### Exercise aim
Without copying any picture, return all lines below exactly.

### Record set
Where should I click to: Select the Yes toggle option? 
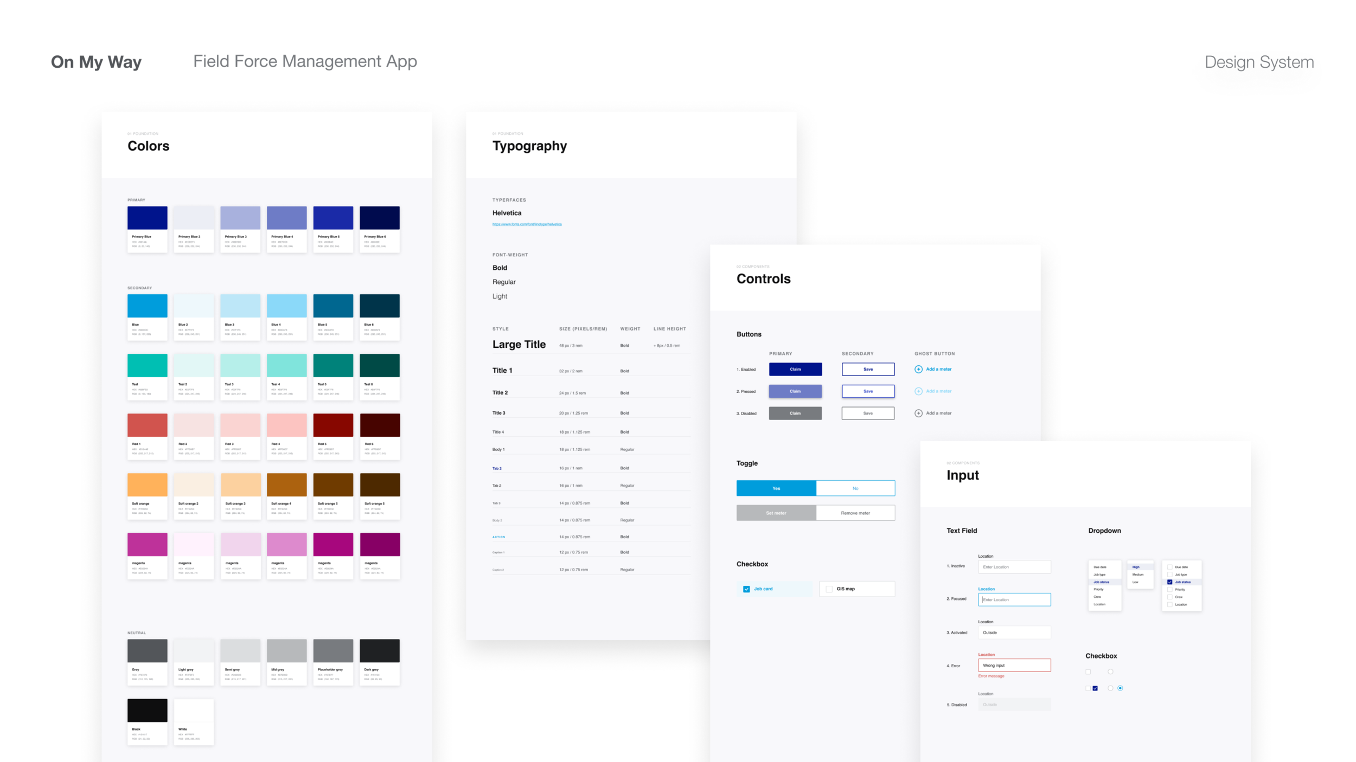(x=776, y=488)
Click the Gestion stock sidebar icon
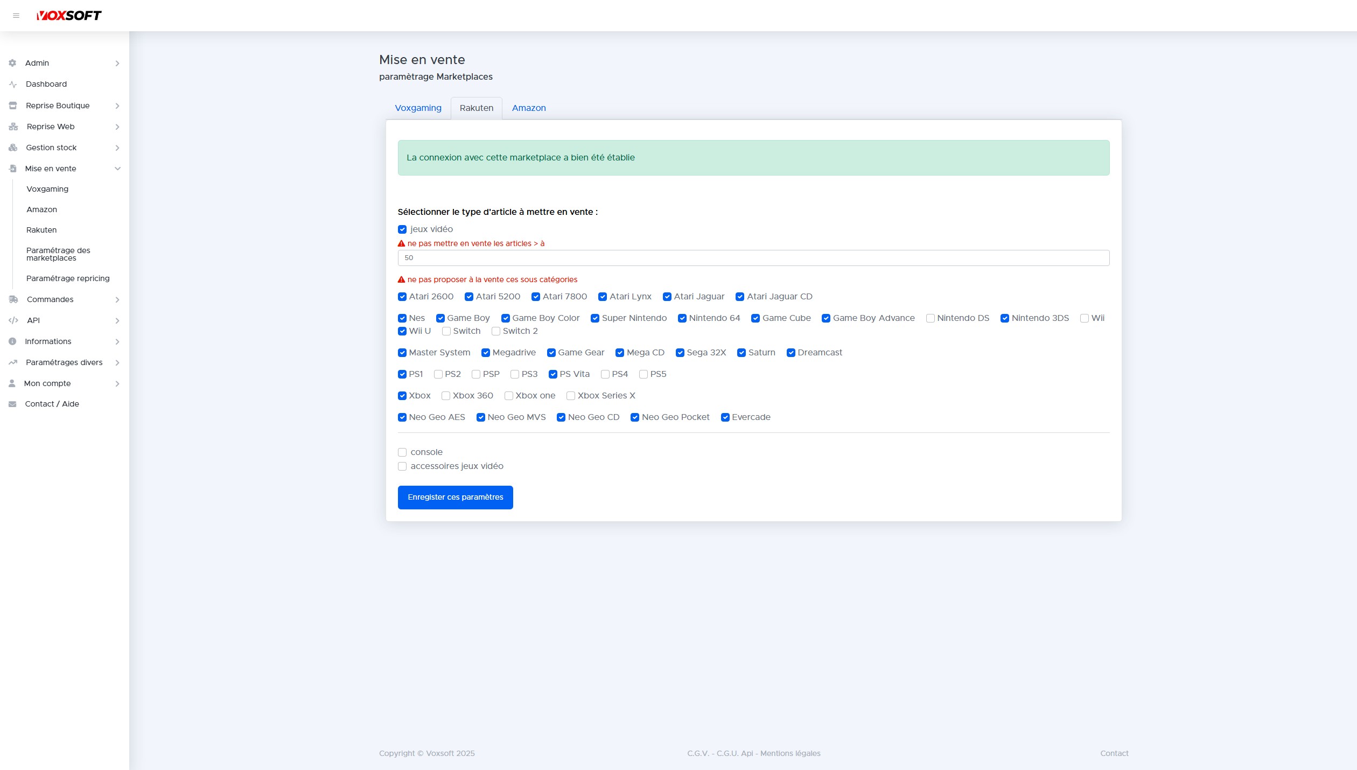The width and height of the screenshot is (1357, 770). [x=13, y=148]
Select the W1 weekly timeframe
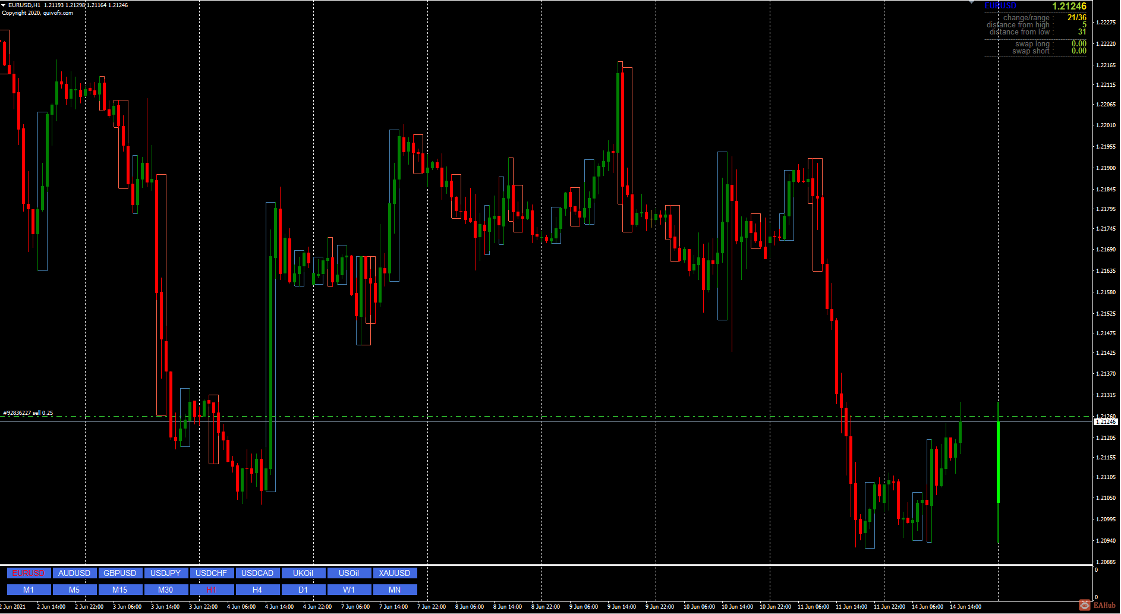This screenshot has width=1121, height=614. point(349,589)
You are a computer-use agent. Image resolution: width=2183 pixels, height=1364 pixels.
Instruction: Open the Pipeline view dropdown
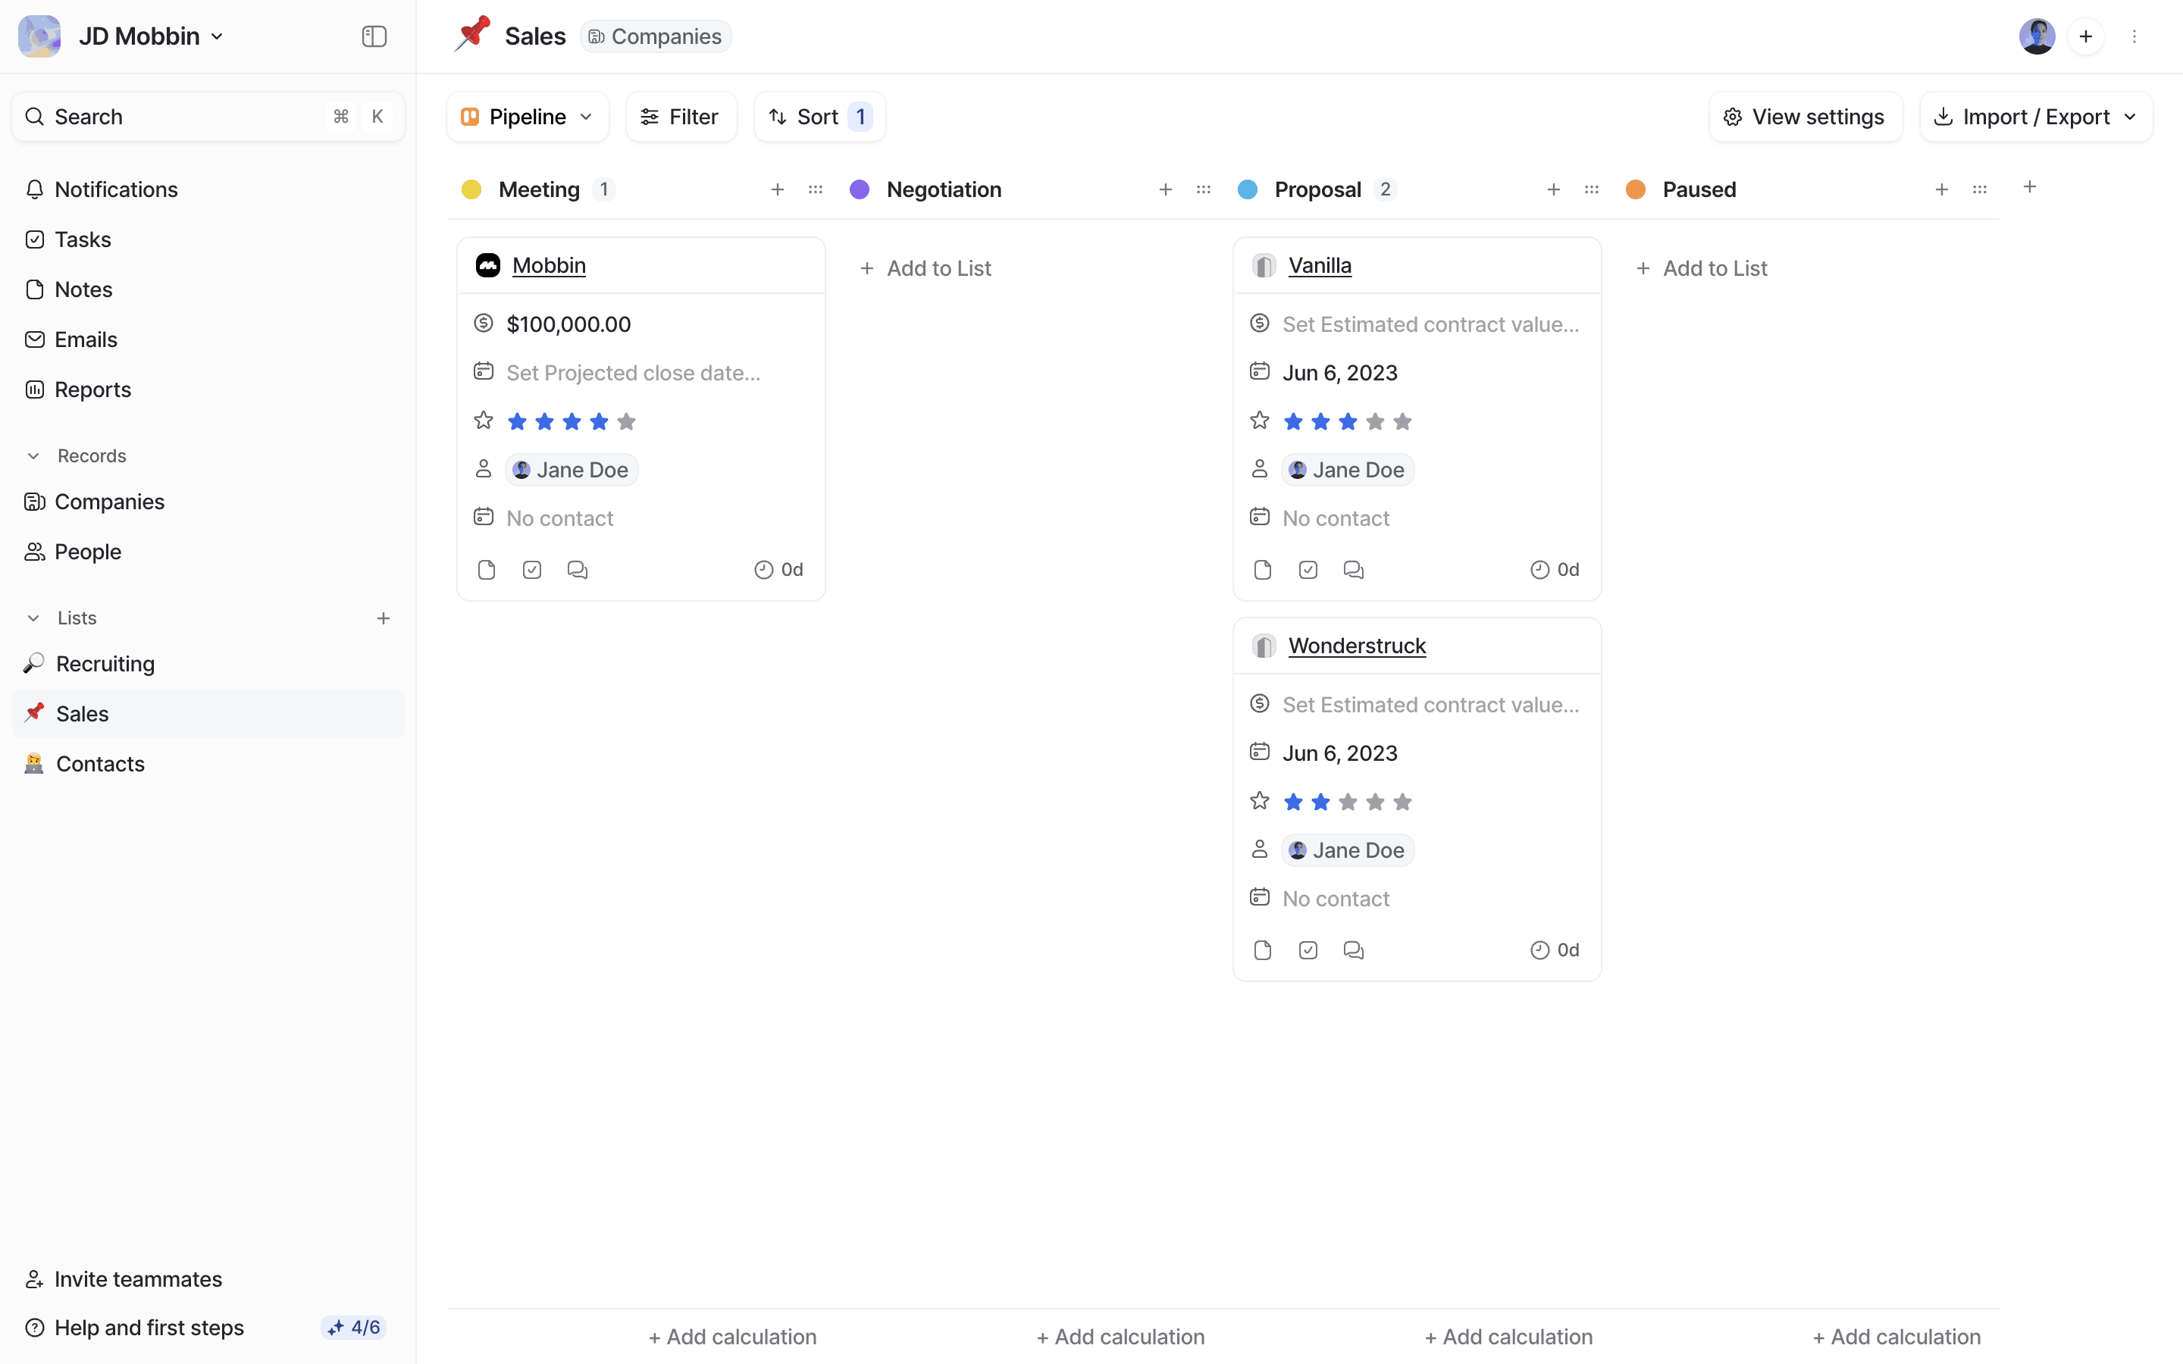[x=528, y=116]
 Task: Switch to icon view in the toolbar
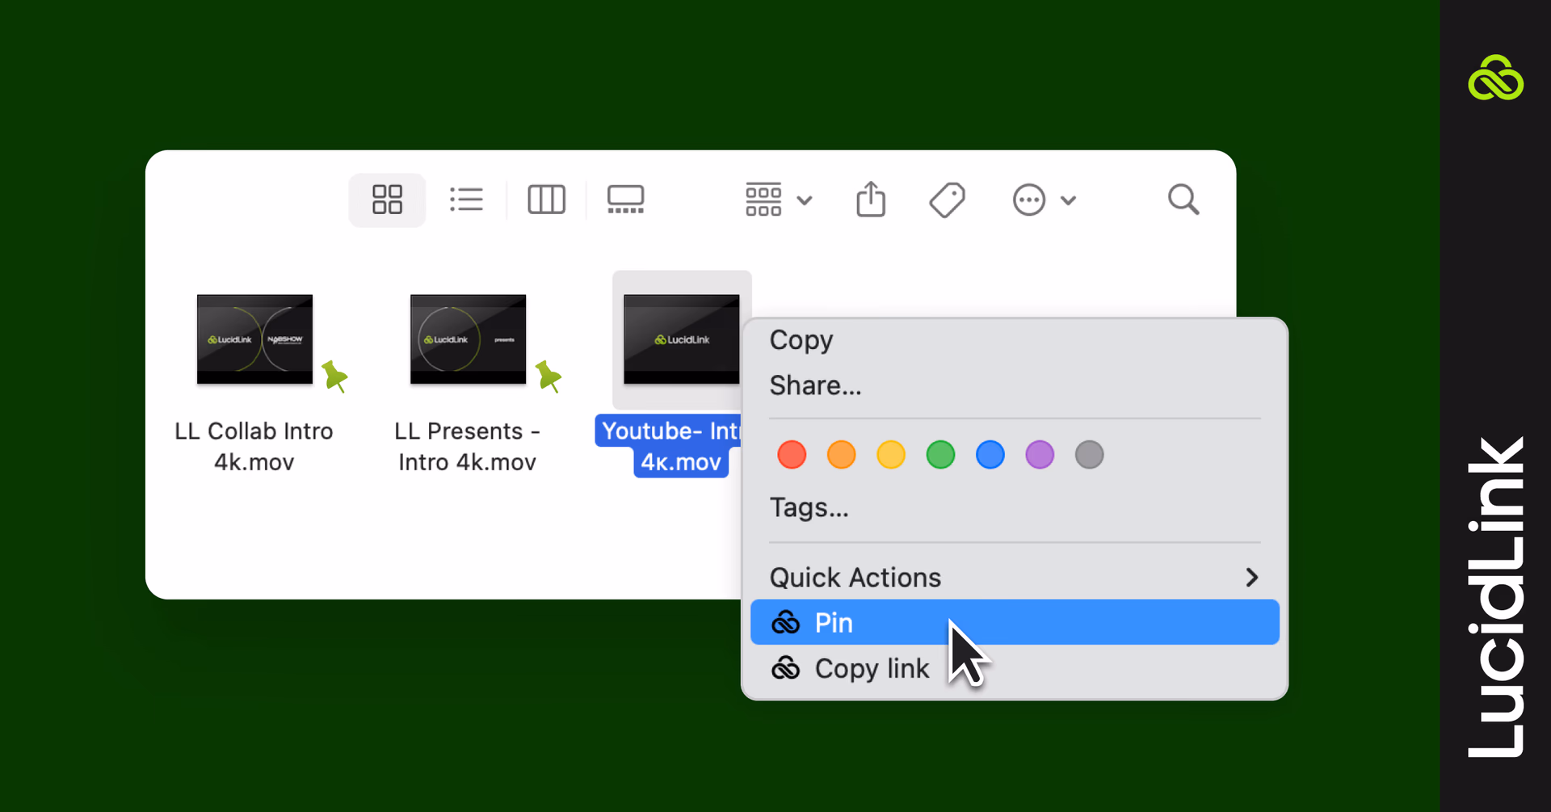click(x=386, y=200)
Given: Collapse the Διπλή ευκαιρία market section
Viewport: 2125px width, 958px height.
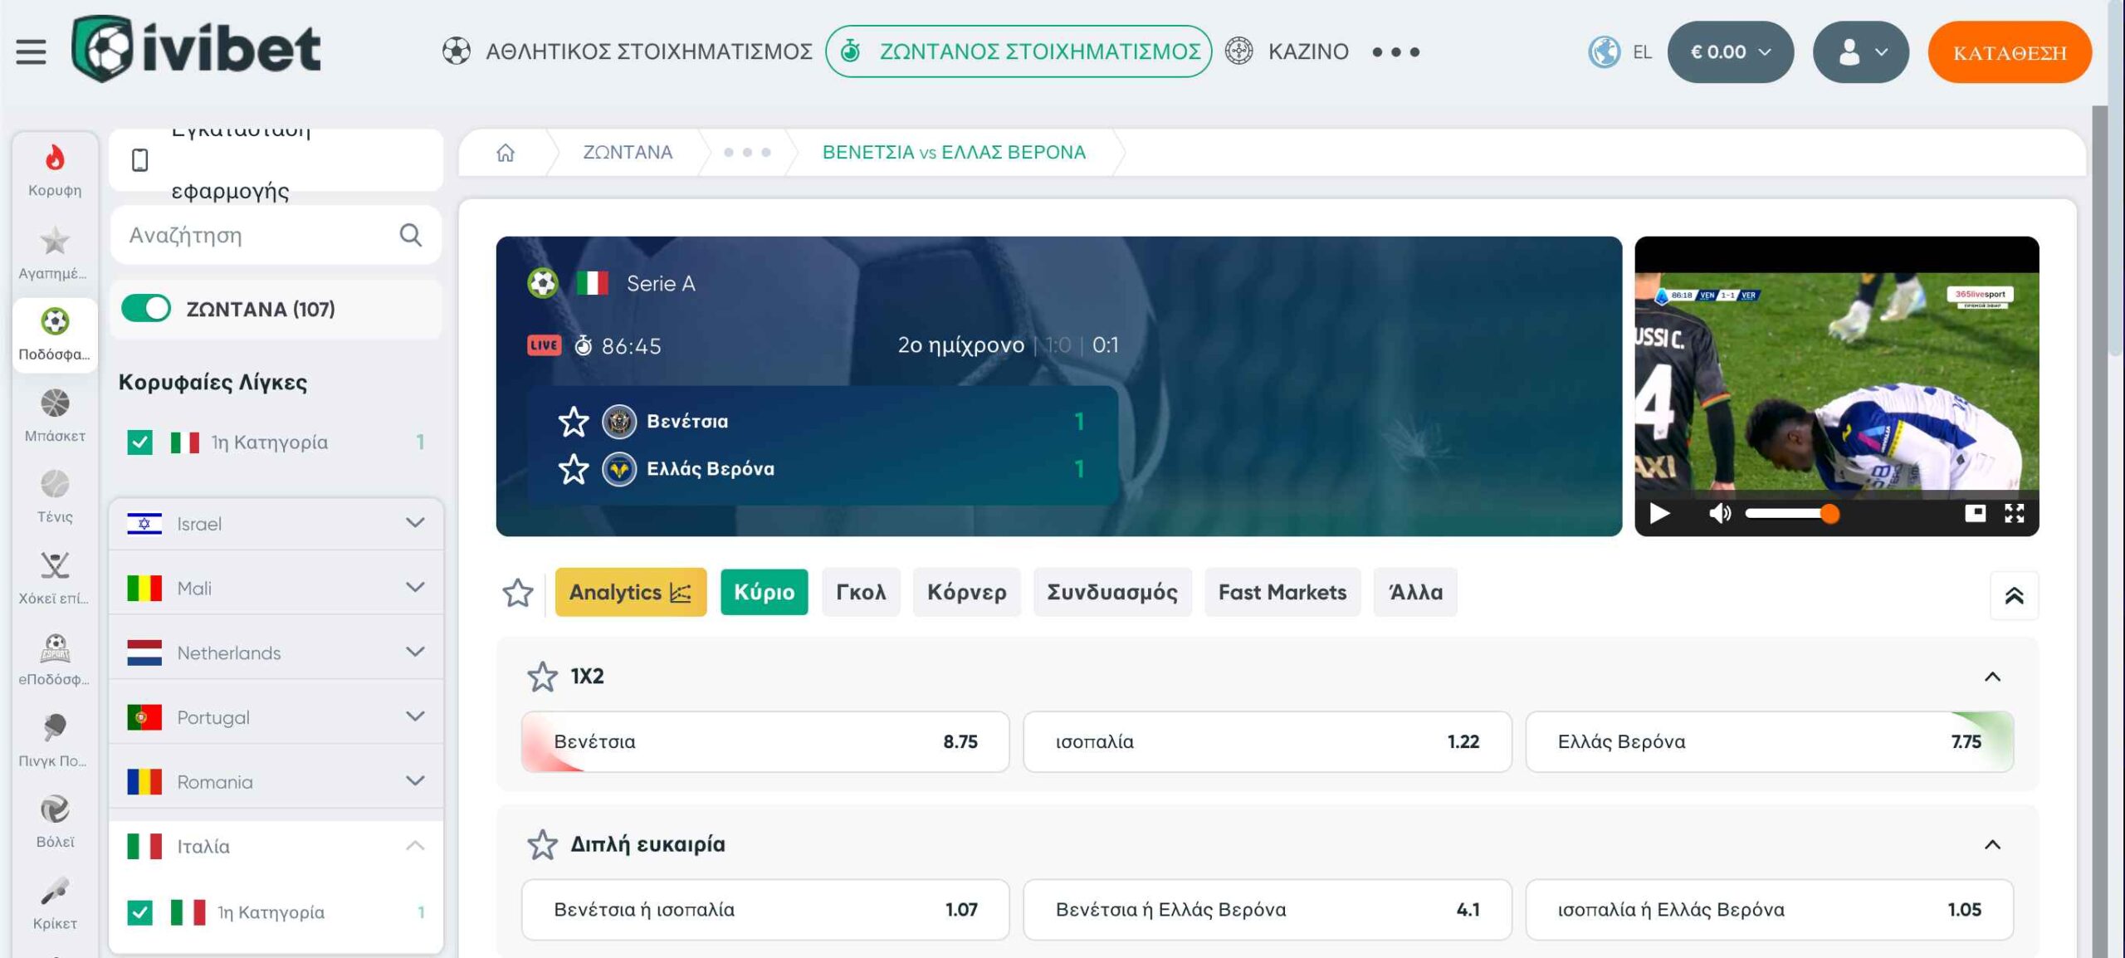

### Solution below
Where should I click to: Select the Yes toggle option? 
(x=776, y=488)
Click the Gestion stock sidebar icon
The width and height of the screenshot is (1357, 770). [x=13, y=148]
Select the W1 weekly timeframe
This screenshot has width=1121, height=614. point(349,589)
You are a computer-use agent. Image resolution: width=2183 pixels, height=1364 pixels.
Instruction: Open the Pipeline view dropdown
[x=528, y=116]
 Task: Switch to icon view in the toolbar
click(x=386, y=200)
Given: Collapse the Διπλή ευκαιρία market section
Viewport: 2125px width, 958px height.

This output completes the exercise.